Jean-François Copé épinglé. 30 000 euros. C’est le montant qu’aurait reçu le Secrétaire général de l’UMP en échange de sa participation au Forum économique Forbes Afrique à Brazzaville, dénonce le Parti socialiste. Le Secrétaire général du PS, Harlem Désir, ne s’est pas privé pour accuser son homologue à l’UMP de faire de la politique « business » et un mélange des genres. « Un chef de parti de notre pays n’a pas à être payé pour des prestations au service d’intérêts privés à l’étranger. Cette politique-business du président de l’UMP en Afrique est profondément choquante, elle est contraire à tous les principes d’éthique et de transparence», a dénoncé Harlem Désir dans un communiqué, rétorquant que « ce mélange des genres doit cesser.» Pour lui, « des responsables politiques en fonction » ne doivent pas s’adonner à ce genre de pratiques.
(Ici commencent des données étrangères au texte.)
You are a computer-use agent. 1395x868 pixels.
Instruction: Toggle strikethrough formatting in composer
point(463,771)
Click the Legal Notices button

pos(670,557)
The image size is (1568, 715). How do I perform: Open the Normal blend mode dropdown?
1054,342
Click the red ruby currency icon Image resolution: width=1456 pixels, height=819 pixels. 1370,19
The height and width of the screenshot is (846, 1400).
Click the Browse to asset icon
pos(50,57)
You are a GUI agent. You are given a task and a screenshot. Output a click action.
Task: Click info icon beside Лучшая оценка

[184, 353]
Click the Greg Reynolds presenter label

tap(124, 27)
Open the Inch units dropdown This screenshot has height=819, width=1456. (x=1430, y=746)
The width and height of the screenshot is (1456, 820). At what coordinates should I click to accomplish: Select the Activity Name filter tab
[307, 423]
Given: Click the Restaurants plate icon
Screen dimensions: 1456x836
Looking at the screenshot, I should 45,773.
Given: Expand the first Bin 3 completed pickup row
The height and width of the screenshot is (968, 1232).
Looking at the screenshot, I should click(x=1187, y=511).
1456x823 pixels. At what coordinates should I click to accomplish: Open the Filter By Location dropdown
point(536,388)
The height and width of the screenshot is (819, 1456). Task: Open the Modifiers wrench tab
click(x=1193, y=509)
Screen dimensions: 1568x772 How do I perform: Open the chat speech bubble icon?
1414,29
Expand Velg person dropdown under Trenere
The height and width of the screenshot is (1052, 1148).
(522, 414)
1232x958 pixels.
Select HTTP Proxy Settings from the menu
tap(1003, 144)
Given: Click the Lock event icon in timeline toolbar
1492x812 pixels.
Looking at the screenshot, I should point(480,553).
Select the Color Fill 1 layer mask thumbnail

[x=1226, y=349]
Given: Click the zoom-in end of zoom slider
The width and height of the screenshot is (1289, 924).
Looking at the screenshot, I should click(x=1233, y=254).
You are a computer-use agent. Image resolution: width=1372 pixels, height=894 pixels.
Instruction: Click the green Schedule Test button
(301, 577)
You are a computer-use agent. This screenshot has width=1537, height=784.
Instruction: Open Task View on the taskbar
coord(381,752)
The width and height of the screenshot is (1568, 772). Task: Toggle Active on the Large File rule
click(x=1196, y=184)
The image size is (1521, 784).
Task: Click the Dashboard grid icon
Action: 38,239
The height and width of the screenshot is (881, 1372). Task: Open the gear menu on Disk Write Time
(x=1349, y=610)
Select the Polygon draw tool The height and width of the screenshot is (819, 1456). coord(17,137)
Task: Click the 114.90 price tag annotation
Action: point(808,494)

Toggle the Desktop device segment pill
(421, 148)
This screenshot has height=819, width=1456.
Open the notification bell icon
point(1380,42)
Selon lui, « il est contraire à l’éthique de monnayer son image, et peut-être son influence, de dirigeant politique français, en échange de sommes d’argent sur lesquelles n’existe aucune forme de transparence ».

Michel Rocard à Brazaville

Le chef de file des députés PS, Bruno Le Roux, en a remis une couche. « Quand on est député, quand on est président d’un parti politique, que l’on aille à l’étranger faire des conférences, faire l’aller-retour pour partir avec un chèque de je ne sais exactement combien, c’est un mélange des genres », a-t-il déclaré sur RTL. « La conférence de Brazzaville, quand on l’apprenait dans les livres d’histoire, c’était la conférence de 1944, c’était la fin du code de l’indigénat, c’était le Général De Gaulle », a rappelé Bruno Le Roux. Selon l’élu de Seine Saint-Denis, « le Général de Gaulle, quand il allait à Brazzaville, il avait des idées, M. Copé il a un tarif. Le Général De Gaulle, quand il allait à Brazzaville, il avait une vision, M. Copé il a un chèque en repartant.» L’entourage de Jean-François Copé a confirmé que le Secrétaire général de l’UMP était bien à Brazzaville mais, assurant qu’il n’a reçu que des frais de défraiement, sans pour autant donner le montant exact de cette somme.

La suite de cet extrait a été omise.